==== EXTRACTO ====
Logotipo Quincalla

La punta del iceberg

 

Este es uno de los artículos del libro coral ‘Alerta greenwashing. El ecoblanqueo en España’ que hemos publicado con Pol·len Edicions junto a otras autoras y autores.

“Solo quería comprar un champú”

Su única sobrina llegaba esa misma tarde. Sabía que llegaría cansada y con ganas de una ducha. Así que debía rellenar el estante del lavabo con el máximo número de productos posibles para ejercer su papel de anfitriona a la perfección. Se acercó al único supermercado del pueblo y dedicó más de quince minutos en escoger champús, acondicionadores, geles de ducha, piedras pómez, esponjas de colores… En fin, demasiadas cosas.

Después de unos cuantos abrazos y besos en los oídos (de esos que te dejan sorda), y tras un largo viaje de siete horas en tren, decidí ducharme. Sí, la sobrina soy yo y la consumidora compulsiva es mi tía, que entonces tenía unos 70 años. 

Entré en la ducha y, como si del aparador del propio supermercado se tratase, tuve que dedicar varios minutos para escoger un champú. Empecé a lavarme el pelo pero no salía espuma… Resulta que estaba usando un acondicionador. Seguí buscando un champú, pero entonces comprobé que todos los productos para el pelo eran acondicionadores. ¡Todos! Al final me lavé el pelo con el gel de ducha, que también tuve que escoger entre diversas opciones. 

Al salir del lavabo, mi curiosidad era infinita. Así que le pregunté a mi tía el porqué de tantos productos y el porqué de tantos acondicionadores. Fue entonces cuando me explicó que había estado mucho rato buscando el mejor champú (para mi). Ella solo quería comprar un champú. Sabe que me preocupa consumir según qué productos y además quería que fueran los mejores. Así que, y no siendo esa su costumbre, debía escoger entre múltiples opciones con mensajes del tipo: «con productos naturales», «sin aditivos», «bio» (prefijo que fue prohibido en su momento para productos que no procedían de la agricultura ecológica), «sin productos tóxicos», «sin parabenos», «ultra suave», «el mejor contra el encrespamiento», «especial cabellos lisos y secos», «envase compostable», «ecocertificado» y el famoso «2×1», entre otros. Porque el ahorro también es importante y más cuando tienes 70 años.
==== MATERIAL SELECCIONADO ====
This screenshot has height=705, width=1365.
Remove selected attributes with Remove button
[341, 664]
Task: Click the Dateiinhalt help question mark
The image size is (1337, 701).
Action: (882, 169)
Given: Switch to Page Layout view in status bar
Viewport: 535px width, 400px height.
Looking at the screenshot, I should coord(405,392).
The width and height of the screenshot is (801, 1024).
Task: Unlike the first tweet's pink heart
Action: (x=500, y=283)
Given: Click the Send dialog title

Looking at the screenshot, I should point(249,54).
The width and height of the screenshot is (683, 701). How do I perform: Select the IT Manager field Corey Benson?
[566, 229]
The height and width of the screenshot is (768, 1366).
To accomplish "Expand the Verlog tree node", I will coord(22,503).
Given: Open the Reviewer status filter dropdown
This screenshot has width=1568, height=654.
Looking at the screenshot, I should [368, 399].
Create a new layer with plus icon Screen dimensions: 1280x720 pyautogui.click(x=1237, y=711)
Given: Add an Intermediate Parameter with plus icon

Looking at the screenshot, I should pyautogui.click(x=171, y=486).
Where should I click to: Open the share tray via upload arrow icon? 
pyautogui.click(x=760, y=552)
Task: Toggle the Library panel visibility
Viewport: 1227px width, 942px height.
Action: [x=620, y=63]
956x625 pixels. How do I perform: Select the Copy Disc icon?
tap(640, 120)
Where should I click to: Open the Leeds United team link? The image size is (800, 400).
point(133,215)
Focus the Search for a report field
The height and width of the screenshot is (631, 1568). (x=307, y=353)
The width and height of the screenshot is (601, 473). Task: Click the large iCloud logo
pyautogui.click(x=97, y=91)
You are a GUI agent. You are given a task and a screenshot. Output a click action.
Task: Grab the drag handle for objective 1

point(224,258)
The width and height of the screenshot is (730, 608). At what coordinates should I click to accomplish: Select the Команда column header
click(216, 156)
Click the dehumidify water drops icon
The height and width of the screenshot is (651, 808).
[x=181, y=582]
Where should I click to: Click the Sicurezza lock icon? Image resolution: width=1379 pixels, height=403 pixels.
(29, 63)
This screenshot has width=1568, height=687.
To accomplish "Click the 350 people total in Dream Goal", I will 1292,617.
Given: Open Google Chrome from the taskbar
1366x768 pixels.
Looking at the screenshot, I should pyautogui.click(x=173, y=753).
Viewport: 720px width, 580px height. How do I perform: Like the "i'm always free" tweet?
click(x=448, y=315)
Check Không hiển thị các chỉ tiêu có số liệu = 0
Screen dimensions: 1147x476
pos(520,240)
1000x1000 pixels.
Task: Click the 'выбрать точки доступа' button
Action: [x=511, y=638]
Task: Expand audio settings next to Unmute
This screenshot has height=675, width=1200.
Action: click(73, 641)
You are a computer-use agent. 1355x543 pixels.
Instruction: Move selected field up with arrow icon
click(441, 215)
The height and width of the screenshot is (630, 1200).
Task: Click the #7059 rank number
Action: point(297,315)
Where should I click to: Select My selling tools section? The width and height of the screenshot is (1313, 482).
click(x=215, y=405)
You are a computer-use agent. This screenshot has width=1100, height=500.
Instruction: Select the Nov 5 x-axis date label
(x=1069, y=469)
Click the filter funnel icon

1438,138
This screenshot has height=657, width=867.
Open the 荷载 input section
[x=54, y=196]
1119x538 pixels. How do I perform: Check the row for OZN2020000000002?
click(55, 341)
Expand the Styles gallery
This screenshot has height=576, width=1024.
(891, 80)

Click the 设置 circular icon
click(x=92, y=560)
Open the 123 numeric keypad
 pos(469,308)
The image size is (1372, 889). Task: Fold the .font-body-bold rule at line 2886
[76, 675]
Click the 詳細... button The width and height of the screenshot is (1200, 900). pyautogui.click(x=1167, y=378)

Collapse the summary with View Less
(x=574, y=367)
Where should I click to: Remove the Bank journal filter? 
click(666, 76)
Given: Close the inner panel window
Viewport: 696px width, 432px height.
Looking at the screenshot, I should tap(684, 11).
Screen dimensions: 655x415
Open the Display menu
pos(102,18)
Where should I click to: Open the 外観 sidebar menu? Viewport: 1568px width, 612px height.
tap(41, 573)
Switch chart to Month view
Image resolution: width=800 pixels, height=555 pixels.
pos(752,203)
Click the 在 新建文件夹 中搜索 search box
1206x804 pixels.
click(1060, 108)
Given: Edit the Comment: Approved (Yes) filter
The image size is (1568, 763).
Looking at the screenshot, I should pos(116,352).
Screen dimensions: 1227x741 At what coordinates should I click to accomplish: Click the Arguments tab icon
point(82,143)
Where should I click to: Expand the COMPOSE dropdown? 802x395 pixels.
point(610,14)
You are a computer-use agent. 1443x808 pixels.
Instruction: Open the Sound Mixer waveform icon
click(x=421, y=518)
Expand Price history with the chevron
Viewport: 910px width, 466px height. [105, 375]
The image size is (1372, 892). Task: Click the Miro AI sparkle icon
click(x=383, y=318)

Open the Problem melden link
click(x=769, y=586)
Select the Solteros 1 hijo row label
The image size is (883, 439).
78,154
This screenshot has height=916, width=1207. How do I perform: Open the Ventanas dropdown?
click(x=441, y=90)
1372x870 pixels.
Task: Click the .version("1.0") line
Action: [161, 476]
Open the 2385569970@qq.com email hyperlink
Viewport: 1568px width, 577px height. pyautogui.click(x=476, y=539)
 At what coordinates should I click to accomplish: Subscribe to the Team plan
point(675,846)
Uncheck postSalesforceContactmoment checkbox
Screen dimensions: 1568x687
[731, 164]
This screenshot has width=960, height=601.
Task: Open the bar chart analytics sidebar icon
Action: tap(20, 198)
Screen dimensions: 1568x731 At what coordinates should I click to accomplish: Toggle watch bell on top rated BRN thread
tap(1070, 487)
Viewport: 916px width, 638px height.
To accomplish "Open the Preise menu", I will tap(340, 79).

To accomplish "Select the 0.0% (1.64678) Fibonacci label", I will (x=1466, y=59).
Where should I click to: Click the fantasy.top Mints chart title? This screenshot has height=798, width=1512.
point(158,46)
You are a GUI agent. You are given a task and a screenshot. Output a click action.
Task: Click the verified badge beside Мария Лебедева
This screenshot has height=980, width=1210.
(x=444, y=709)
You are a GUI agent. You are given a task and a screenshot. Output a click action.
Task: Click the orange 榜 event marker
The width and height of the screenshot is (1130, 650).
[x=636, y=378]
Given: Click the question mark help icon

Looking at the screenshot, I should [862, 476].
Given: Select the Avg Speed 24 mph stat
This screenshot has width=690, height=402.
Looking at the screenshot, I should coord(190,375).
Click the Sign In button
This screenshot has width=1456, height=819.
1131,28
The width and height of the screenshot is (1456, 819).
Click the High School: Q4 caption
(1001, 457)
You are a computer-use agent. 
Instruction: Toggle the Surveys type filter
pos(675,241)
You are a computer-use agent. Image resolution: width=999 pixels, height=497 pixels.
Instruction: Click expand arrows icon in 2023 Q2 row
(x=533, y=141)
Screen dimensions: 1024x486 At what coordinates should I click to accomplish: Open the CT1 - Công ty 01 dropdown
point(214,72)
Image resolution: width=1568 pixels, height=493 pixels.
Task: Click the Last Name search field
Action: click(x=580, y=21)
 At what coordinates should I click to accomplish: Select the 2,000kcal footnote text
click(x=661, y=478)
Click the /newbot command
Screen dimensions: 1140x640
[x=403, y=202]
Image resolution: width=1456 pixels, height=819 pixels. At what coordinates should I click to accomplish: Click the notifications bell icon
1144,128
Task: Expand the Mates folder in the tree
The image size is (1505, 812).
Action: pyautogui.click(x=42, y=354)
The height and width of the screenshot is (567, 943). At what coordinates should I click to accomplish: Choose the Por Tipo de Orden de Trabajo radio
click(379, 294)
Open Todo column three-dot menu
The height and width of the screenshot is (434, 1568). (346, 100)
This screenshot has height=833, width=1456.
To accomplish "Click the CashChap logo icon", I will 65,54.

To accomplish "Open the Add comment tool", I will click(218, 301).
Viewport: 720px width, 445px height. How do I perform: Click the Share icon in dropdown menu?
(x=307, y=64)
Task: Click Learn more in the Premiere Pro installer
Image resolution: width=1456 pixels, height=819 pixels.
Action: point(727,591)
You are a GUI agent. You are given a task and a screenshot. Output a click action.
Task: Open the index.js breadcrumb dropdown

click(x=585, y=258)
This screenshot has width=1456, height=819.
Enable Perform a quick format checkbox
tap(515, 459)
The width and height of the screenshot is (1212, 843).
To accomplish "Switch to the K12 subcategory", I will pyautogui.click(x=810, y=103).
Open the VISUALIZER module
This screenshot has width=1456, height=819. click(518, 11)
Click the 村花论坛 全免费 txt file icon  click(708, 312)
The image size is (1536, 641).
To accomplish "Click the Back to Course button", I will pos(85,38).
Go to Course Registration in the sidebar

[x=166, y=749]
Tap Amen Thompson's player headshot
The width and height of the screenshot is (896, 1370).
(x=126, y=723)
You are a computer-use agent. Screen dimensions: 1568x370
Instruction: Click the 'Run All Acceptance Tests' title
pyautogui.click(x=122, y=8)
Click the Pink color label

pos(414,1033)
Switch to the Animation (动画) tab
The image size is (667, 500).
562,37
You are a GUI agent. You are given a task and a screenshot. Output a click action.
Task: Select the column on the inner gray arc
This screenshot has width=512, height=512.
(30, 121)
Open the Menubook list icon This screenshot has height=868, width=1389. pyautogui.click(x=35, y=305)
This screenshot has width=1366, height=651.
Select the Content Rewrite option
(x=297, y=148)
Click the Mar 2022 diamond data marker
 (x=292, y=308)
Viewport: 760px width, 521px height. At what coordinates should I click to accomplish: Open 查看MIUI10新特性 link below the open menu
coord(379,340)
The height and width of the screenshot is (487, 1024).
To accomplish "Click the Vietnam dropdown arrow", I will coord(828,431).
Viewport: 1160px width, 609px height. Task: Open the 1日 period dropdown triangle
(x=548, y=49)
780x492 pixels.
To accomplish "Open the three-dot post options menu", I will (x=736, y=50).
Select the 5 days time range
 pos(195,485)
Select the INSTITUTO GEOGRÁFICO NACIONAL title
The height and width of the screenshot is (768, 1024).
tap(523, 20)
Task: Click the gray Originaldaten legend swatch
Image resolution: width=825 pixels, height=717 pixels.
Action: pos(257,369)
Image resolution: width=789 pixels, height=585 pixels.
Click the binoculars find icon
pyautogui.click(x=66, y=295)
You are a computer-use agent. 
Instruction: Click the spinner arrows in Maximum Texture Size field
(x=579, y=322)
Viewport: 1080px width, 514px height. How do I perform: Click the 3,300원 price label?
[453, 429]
====
LO QUE SE PIDE →
1. Según el extracto, ¿cuántas horas duró el viaje en tren de la sobrina?
2. Extrae del extracto todo el pasaje que va desde "La punta del" hasta "autoras y autores.".

RESPUESTAS DESARROLLADAS →
1. El viaje en tren duró siete horas.

2.
La punta del iceberg

 

Este es uno de los artículos del libro coral ‘Alerta greenwashing. El ecoblanqueo en España’ que hemos publicado con Pol·len Edicions junto a otras autoras y autores.